La voix basse d'Évide lui fit baisser sa jauge de frustration qui menaçait de craquer. Il s'accouda alors et posa confortablement son dos sur le dossier. Fermant les yeux, il expira. Rester assis était plus éreintant qu'il ne l'aurait imaginé et surtout lorsque la fatigue pointait le bout de son nez, il était rare de rester insensible au chant de Morphée. Le visage faisant face à la vitre, il souleva les paupières et dévisagea son reflet brouillé par la buée. De longs cheveux ébènes lui chatouillaient les épaules et encadrait son visage pâle. Vraiment, il avait un teint maladif quand il le comparait avec celui d'Évide. La comparaison de leur carnation de peau lui rappela momentanément sa rencontre avec lui, il avait 7 ans de cela. Il avait été autrefois un jeune homme chétif et timide, au visage blême; sans grande fortune ni pauvreté excessive, il vivait de petits boulot.

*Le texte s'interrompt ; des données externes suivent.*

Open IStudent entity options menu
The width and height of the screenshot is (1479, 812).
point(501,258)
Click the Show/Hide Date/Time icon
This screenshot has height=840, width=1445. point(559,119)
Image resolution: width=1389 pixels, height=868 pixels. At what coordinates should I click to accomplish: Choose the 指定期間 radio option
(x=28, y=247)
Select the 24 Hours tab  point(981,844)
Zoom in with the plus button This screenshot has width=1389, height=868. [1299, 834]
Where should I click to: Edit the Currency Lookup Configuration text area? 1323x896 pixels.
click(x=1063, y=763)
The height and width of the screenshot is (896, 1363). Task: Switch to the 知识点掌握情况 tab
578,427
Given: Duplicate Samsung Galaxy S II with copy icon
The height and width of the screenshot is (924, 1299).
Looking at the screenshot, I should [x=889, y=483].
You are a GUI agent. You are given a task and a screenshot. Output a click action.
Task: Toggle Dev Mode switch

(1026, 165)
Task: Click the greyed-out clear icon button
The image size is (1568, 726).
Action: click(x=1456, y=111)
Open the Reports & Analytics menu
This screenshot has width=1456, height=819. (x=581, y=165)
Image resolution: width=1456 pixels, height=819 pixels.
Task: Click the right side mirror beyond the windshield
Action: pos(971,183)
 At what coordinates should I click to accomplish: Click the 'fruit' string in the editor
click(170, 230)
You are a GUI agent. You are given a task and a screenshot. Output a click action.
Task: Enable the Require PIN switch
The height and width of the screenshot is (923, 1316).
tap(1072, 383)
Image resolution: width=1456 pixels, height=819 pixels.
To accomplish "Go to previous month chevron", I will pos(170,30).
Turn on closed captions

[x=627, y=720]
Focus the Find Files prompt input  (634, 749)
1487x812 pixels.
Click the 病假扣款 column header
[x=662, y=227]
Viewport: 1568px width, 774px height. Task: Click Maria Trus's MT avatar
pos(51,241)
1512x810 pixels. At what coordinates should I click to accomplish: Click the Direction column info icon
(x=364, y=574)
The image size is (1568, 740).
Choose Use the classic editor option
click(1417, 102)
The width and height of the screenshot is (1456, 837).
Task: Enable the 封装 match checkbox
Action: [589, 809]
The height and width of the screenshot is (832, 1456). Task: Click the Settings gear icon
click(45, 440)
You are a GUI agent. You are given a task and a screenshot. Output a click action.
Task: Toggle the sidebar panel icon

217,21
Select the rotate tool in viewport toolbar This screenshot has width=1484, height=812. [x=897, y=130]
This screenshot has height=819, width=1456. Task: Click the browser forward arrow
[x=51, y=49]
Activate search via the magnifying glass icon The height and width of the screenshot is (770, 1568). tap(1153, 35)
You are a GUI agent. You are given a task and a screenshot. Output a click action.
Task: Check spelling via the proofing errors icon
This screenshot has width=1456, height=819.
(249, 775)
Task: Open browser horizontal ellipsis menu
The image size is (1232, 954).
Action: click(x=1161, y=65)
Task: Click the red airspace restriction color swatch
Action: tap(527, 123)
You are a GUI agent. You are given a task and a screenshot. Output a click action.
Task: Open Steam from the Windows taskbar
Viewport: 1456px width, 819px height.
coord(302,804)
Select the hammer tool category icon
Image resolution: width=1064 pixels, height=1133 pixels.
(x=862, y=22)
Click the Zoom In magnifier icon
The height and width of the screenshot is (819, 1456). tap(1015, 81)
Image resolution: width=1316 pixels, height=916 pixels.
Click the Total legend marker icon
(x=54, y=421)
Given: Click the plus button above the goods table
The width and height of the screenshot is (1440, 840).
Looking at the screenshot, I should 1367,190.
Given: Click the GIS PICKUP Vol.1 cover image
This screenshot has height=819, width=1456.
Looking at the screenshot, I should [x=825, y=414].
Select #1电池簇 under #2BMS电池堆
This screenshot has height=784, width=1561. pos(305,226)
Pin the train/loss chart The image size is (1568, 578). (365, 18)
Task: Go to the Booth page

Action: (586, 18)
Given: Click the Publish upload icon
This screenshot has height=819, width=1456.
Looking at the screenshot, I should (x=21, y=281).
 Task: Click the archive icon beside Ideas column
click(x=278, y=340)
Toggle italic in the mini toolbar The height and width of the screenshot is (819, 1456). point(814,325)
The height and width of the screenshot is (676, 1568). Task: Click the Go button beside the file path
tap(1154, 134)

Sans cette nuit de printemps, il n'aurait jamais rencontré Évide. À l'époque, Wooden l'avait aperçut au détour d'une rue accompagné d'Owl et de Korell. Casper et Zalie avait en ce temps déjà rejoint la troupe. Il les avait tous suivis jusqu'à l'entrée d'un cabaret, captivé par l'aura glaciale de celui qui deviendrait son ami proche. Puis Owl et son regard atypique ainsi que Korell et sa grâce inimitable. Puis son regard était tombé sur Zalie et sa fascination avait décuplé. Il n'avait jamais cru au coup de foudre pourtant, il venait se transformer en véritable paratonnerre. Il n'avait donc plus hésité à entrer dans cet étrange établissement qui s'était avéré être le Cabaret de l'Ombre.

Fidèle à son boulot du soir, il s'était déclaré livreur d'un colis afin d'accéder à l'entrée. Il se souvint ne pas avoir éprouvé de difficultés à suivre le groupe mais il s'était trahis à l'instant où son uniforme de livreur avait fait mouche au sein du feutrée décors du cabaret. On l'avait emmené au bureau de Malacia Falengaï qui s'entretenait avec Évide et pour la première fois, Wooden avait rencontré son regard.

-À quoi penses-tu?

Les réminiscences de Wooden se dissipèrent. Il cligna des yeux et se tourna vers son interlocuteur.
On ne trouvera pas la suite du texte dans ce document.